BETA
This is a BETA experience. You may opt-out by clicking here

More From Forbes

Edit Story

Fake News? Big Data And Artificial Intelligence To The Rescue

This article is more than 7 years old.

The impact of fake news on the recent election has focused public attention on this multi-tentacled and growing problem. Vast swaths of the population fall prey to such misinformation, while others struggle to discern unbiased truth from the morass of lies and distortions that surrounds us.

Experts recommend that we to follow basic principles of information hygiene to separate fake from real, including checking sources, looking for bad grammar and typos, and seeking out corroborating information. And top of the list: never believe anything you read on Facebook .
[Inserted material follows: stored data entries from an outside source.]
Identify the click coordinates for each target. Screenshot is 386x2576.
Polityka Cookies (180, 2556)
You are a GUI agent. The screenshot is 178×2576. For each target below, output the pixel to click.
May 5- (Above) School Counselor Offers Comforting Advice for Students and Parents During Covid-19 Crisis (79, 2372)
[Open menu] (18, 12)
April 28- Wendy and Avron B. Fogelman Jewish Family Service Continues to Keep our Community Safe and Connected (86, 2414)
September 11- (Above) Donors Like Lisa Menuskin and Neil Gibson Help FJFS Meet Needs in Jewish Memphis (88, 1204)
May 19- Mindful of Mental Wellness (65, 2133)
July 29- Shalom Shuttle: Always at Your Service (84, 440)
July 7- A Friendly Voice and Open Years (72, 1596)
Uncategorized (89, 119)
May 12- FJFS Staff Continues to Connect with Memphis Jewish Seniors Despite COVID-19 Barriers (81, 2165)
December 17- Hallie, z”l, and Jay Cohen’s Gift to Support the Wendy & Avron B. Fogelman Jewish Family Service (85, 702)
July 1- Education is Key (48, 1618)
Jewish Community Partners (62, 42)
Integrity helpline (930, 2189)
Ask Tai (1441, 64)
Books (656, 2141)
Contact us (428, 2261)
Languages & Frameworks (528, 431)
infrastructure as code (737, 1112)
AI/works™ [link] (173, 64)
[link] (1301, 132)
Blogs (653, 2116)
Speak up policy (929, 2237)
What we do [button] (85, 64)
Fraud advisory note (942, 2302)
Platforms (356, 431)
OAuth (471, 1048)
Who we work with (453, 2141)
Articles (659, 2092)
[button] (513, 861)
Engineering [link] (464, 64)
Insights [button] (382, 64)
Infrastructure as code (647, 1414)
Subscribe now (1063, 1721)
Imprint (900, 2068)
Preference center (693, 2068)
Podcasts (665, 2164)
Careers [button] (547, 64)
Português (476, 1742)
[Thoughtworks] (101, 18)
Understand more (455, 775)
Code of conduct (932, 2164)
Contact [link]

However, none of these techniques is particularly effective. The quantity of fake news is now reaching crisis proportions, and the problem is only getting worse. Furthermore, the challenge of misinformation reaches well beyond the realm of public discourse, impacting the core of business as well.

Fake News as a Big Data Problem

Among the many ‘V’s’ that characterize big data (volume, variety, and velocity being the most familiar), we have now the added challenge of data veracity. Fake news, after all, is in essence a big data veracity challenge. It doesn’t matter how well we move, process, or secure our information if our information is simply incorrect.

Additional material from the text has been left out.